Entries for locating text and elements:
------------------------
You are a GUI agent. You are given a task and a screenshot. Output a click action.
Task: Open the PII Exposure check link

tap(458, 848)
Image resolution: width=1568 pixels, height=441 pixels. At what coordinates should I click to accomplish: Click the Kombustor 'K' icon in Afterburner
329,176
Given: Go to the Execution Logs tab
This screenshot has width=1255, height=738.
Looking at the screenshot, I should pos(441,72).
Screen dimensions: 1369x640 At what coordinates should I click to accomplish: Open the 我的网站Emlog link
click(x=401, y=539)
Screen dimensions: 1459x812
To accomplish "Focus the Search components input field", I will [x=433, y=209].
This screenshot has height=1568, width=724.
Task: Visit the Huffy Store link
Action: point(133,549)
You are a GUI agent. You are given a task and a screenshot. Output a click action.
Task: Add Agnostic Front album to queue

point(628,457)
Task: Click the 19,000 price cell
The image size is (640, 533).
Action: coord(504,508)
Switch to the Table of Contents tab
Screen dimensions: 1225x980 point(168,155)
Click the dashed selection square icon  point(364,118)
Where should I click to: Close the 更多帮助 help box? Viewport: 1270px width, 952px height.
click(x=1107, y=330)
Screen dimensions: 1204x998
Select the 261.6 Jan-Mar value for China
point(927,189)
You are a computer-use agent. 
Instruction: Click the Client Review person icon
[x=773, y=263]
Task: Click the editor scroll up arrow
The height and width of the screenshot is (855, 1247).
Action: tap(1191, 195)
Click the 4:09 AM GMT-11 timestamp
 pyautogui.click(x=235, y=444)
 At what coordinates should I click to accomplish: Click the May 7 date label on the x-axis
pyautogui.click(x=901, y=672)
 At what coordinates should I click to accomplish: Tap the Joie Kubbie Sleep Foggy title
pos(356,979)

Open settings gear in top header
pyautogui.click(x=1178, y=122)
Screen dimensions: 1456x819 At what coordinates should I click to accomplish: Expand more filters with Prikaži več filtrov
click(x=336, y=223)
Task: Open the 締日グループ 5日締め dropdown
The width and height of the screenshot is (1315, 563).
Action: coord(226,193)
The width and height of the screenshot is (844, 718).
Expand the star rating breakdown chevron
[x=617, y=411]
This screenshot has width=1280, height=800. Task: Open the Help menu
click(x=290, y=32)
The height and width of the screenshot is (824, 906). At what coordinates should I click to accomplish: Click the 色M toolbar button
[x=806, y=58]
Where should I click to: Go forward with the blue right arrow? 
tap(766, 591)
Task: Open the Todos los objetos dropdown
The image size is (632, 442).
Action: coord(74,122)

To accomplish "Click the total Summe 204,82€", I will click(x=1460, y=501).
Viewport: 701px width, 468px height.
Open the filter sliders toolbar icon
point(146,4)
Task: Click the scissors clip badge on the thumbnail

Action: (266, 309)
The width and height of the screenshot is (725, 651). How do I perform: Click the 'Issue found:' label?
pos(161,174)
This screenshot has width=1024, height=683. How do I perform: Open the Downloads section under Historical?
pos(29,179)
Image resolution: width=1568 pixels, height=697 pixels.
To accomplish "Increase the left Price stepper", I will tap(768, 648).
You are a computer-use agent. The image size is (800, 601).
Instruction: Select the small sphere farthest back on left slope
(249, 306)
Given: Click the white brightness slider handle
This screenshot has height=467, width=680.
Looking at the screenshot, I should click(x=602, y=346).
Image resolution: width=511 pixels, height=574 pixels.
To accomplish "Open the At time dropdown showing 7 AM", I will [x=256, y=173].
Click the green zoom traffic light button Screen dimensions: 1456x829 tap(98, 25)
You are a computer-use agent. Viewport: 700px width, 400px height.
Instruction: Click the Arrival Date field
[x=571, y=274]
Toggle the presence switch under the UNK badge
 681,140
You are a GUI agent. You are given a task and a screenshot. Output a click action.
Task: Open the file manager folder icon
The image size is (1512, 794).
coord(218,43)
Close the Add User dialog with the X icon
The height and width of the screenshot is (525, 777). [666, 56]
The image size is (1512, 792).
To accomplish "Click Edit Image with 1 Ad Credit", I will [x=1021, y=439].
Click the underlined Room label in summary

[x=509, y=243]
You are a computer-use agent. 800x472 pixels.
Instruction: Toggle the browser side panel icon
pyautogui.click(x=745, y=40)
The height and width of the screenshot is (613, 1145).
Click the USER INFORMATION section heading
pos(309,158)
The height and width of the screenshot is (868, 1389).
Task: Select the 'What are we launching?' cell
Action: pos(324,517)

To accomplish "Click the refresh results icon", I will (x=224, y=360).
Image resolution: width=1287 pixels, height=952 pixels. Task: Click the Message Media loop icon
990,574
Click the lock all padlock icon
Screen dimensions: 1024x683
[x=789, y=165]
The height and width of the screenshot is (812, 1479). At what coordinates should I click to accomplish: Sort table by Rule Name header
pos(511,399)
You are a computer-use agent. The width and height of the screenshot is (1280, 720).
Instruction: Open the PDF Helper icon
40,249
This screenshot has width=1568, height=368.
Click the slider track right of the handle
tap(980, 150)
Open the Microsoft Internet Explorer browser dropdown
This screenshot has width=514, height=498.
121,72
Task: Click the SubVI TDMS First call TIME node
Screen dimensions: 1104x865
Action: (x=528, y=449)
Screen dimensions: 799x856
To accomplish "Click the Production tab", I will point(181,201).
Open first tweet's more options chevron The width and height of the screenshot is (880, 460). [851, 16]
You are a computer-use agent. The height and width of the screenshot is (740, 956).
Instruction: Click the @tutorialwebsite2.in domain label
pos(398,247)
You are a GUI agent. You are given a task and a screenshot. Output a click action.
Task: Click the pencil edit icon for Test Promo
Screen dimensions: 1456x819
------------------------
Task objective: Reproduce every line of the listing above, unchanged.

Written solution:
You are a GUI agent. You are given a task and a screenshot. Output a click action.
Task: Open the PII Exposure check link

tap(458, 848)
Image resolution: width=1568 pixels, height=441 pixels. At what coordinates should I click to accomplish: Click the Kombustor 'K' icon in Afterburner
329,176
Given: Go to the Execution Logs tab
This screenshot has width=1255, height=738.
Looking at the screenshot, I should pos(441,72).
Screen dimensions: 1369x640 At what coordinates should I click to accomplish: Open the 我的网站Emlog link
click(x=401, y=539)
Screen dimensions: 1459x812
To accomplish "Focus the Search components input field", I will [x=433, y=209].
This screenshot has height=1568, width=724.
Task: Visit the Huffy Store link
Action: point(133,549)
You are a GUI agent. You are given a task and a screenshot. Output a click action.
Task: Add Agnostic Front album to queue

point(628,457)
Task: Click the 19,000 price cell
The image size is (640, 533).
Action: coord(504,508)
Switch to the Table of Contents tab
Screen dimensions: 1225x980 point(168,155)
Click the dashed selection square icon  point(364,118)
Where should I click to: Close the 更多帮助 help box? Viewport: 1270px width, 952px height.
click(x=1107, y=330)
Screen dimensions: 1204x998
Select the 261.6 Jan-Mar value for China
point(927,189)
You are a computer-use agent. 
Instruction: Click the Client Review person icon
[x=773, y=263]
Task: Click the editor scroll up arrow
The height and width of the screenshot is (855, 1247).
Action: tap(1191, 195)
Click the 4:09 AM GMT-11 timestamp
 pyautogui.click(x=235, y=444)
 At what coordinates should I click to accomplish: Click the May 7 date label on the x-axis
pyautogui.click(x=901, y=672)
 At what coordinates should I click to accomplish: Tap the Joie Kubbie Sleep Foggy title
pos(356,979)

Open settings gear in top header
pyautogui.click(x=1178, y=122)
Screen dimensions: 1456x819 At what coordinates should I click to accomplish: Expand more filters with Prikaži več filtrov
click(x=336, y=223)
Task: Open the 締日グループ 5日締め dropdown
The width and height of the screenshot is (1315, 563).
Action: coord(226,193)
The width and height of the screenshot is (844, 718).
Expand the star rating breakdown chevron
[x=617, y=411]
This screenshot has width=1280, height=800. Task: Open the Help menu
click(x=290, y=32)
The height and width of the screenshot is (824, 906). At what coordinates should I click to accomplish: Click the 色M toolbar button
[x=806, y=58]
Where should I click to: Go forward with the blue right arrow? 
tap(766, 591)
Task: Open the Todos los objetos dropdown
The image size is (632, 442).
Action: coord(74,122)

To accomplish "Click the total Summe 204,82€", I will click(x=1460, y=501).
Viewport: 701px width, 468px height.
Open the filter sliders toolbar icon
point(146,4)
Task: Click the scissors clip badge on the thumbnail

Action: (266, 309)
The width and height of the screenshot is (725, 651). How do I perform: Click the 'Issue found:' label?
pos(161,174)
This screenshot has width=1024, height=683. How do I perform: Open the Downloads section under Historical?
pos(29,179)
Image resolution: width=1568 pixels, height=697 pixels.
To accomplish "Increase the left Price stepper", I will tap(768, 648).
You are a computer-use agent. The image size is (800, 601).
Instruction: Select the small sphere farthest back on left slope
(249, 306)
Given: Click the white brightness slider handle
This screenshot has height=467, width=680.
Looking at the screenshot, I should click(x=602, y=346).
Image resolution: width=511 pixels, height=574 pixels.
To accomplish "Open the At time dropdown showing 7 AM", I will [x=256, y=173].
Click the green zoom traffic light button Screen dimensions: 1456x829 tap(98, 25)
You are a computer-use agent. Viewport: 700px width, 400px height.
Instruction: Click the Arrival Date field
[x=571, y=274]
Toggle the presence switch under the UNK badge
 681,140
You are a GUI agent. You are given a task and a screenshot. Output a click action.
Task: Open the file manager folder icon
The image size is (1512, 794).
coord(218,43)
Close the Add User dialog with the X icon
The height and width of the screenshot is (525, 777). [666, 56]
The image size is (1512, 792).
To accomplish "Click Edit Image with 1 Ad Credit", I will [x=1021, y=439].
Click the underlined Room label in summary

[x=509, y=243]
You are a computer-use agent. 800x472 pixels.
Instruction: Toggle the browser side panel icon
pyautogui.click(x=745, y=40)
The height and width of the screenshot is (613, 1145).
Click the USER INFORMATION section heading
pos(309,158)
The height and width of the screenshot is (868, 1389).
Task: Select the 'What are we launching?' cell
Action: pos(324,517)

To accomplish "Click the refresh results icon", I will (x=224, y=360).
Image resolution: width=1287 pixels, height=952 pixels. Task: Click the Message Media loop icon
990,574
Click the lock all padlock icon
Screen dimensions: 1024x683
[x=789, y=165]
The height and width of the screenshot is (812, 1479). At what coordinates should I click to accomplish: Sort table by Rule Name header
pos(511,399)
You are a computer-use agent. The width and height of the screenshot is (1280, 720).
Instruction: Open the PDF Helper icon
40,249
This screenshot has width=1568, height=368.
Click the slider track right of the handle
tap(980, 150)
Open the Microsoft Internet Explorer browser dropdown
This screenshot has width=514, height=498.
121,72
Task: Click the SubVI TDMS First call TIME node
Screen dimensions: 1104x865
Action: (x=528, y=449)
Screen dimensions: 799x856
To accomplish "Click the Production tab", I will point(181,201).
Open first tweet's more options chevron The width and height of the screenshot is (880, 460). [851, 16]
You are a computer-use agent. The height and width of the screenshot is (740, 956).
Instruction: Click the @tutorialwebsite2.in domain label
pos(398,247)
You are a GUI agent. You are given a task and a screenshot. Output a click action.
Task: Click the pencil edit icon for Test Promo
Screen dimensions: 1456x819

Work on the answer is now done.